J'avais déjà évoqué ici les Causeries du samedi, de Mendès-France. J'ai cité, sans en parler plus longuement, le Jugements dernier, de Joseph Kessel. Et ma bibliothèque contient déjà deux ou trois titres qui sont encore à lire, fort alléchants. Tout cela pour une somme fort modeste (publicité gratuite de ma part, je ne touche rien !)

Ici, il s'agit d'un récit historique qui se lit comme un polar. William Shirer a été correspondant en Europe, à Berlin la plupart du temps, de la radio américaine CBS de 1934 à 1945.

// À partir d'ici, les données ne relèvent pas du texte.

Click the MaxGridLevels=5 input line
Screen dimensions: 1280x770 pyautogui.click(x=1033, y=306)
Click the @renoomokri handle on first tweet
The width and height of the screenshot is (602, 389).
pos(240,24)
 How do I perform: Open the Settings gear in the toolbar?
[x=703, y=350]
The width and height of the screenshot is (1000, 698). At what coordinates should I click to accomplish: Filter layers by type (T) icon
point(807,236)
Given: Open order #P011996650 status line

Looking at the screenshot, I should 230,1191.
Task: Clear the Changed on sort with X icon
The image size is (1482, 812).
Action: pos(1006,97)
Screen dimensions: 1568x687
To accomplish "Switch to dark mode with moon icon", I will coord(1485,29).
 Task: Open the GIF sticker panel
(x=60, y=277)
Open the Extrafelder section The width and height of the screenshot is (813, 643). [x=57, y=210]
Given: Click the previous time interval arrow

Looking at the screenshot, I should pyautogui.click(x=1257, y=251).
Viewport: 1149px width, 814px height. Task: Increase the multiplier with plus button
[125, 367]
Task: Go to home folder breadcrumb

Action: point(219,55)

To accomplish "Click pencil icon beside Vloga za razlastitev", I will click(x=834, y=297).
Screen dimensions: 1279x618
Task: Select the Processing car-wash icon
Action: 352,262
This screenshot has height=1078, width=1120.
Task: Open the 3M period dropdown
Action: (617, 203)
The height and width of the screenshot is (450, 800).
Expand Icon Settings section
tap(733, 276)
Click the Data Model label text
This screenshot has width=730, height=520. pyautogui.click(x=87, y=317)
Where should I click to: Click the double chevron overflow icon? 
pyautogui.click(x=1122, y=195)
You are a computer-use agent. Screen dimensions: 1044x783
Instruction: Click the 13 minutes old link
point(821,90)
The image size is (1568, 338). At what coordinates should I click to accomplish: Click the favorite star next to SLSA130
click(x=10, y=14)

Il y a plein de choses à retirer de ce livre.   

J'ai noté quelques points :

1. La lâcheté française. Elle s'explique certainement par le traumatisme de la guerre précédente (j'ai ainsi appris que Daladier avait passé quatre années dans les tranchées), mais le lecteur qui connaît la fin de l'histoire enrage tout particulièrement de l'inaction française en mars 1935, lorsque Hitler occupe militairement la Rhénanie. Shirer pense que l'entrée en Allemagne de quelques divisions françaises aurait suffi à faire reculer, et probablement tomber, Hitler. J'ai lu récemment qu'à ce moment là, le Canard Enchaîné a titré : l'Allemagne envahit... l'Allemagne. A retenir dans la liste des inepties historiques.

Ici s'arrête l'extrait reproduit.